Thirdly, it is possible that ceiling effects on the SF-12 obscured our ability to detect differences in health status at the highest reaches of the health status scale. This concern is lessened by the observation that the 90th centile scores on the SF-12 PCS and MCS were still 10 points below the maximum scores in the sample, but the scales may not adequately differentiate between gradations of excellent health. Fourthly, we examined only the association between SES and self rated health—it is possible that other health outcomes will not demonstrate the same pattern we have described here. Fifthly, respondents’ estimates of their physical functioning are biased by factors unrelated to their physical health, such as degree of neuroticism. Perhaps those who score high on the SF-12 are predisposed to view life through rose coloured lenses, no matter what their objective level of functioning.33

In summary, we find that the best 25% of health status scores in lower income quintiles are virtually identical to the best 25% of scores in high income quintiles; it is the middle and lower segments of the health status distribution that are markedly shifted downwards in lower income persons, beginning in early adulthood.

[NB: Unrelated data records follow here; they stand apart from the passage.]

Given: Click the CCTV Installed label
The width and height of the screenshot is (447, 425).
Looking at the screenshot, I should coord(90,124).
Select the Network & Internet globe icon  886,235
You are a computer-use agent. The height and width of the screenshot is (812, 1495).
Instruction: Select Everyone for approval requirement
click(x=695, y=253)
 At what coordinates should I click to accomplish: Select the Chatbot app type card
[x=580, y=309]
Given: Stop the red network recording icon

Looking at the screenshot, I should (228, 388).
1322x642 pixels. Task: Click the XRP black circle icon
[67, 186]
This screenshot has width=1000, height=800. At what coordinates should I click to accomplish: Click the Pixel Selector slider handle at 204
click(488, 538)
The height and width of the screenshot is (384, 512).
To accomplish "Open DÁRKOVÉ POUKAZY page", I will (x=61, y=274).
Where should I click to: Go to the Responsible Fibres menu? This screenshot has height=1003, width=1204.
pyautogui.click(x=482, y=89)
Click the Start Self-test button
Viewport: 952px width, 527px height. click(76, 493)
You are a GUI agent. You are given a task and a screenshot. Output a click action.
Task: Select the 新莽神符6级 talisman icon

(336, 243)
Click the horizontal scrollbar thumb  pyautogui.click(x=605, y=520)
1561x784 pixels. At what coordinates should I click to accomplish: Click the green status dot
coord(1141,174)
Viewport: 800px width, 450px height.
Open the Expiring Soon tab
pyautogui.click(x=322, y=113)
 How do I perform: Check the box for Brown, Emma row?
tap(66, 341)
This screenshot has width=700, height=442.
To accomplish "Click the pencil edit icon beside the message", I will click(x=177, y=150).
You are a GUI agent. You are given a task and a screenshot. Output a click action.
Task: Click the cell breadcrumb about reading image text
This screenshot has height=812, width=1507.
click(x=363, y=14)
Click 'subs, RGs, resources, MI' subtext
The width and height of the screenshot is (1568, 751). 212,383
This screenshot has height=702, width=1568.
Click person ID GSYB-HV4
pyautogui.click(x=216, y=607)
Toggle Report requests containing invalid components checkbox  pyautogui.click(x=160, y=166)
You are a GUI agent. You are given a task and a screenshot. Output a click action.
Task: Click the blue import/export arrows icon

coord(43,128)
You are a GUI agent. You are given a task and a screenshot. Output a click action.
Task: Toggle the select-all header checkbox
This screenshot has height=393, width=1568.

There seems to be a resilient subgroup of lower SES people whose self rated health remains excellent throughout life, while vulnerable persons of lower SES see a rapid deterioration in health status as they reach middle age. The findings remind us that within the “deterministic” social structuring of health there are differences in individual resilience and vulnerability that are amenable to further exploration and potential modification. Understanding these individual-environment interactions—the “ecology” of social causation—will deepen our understanding of social epidemiology.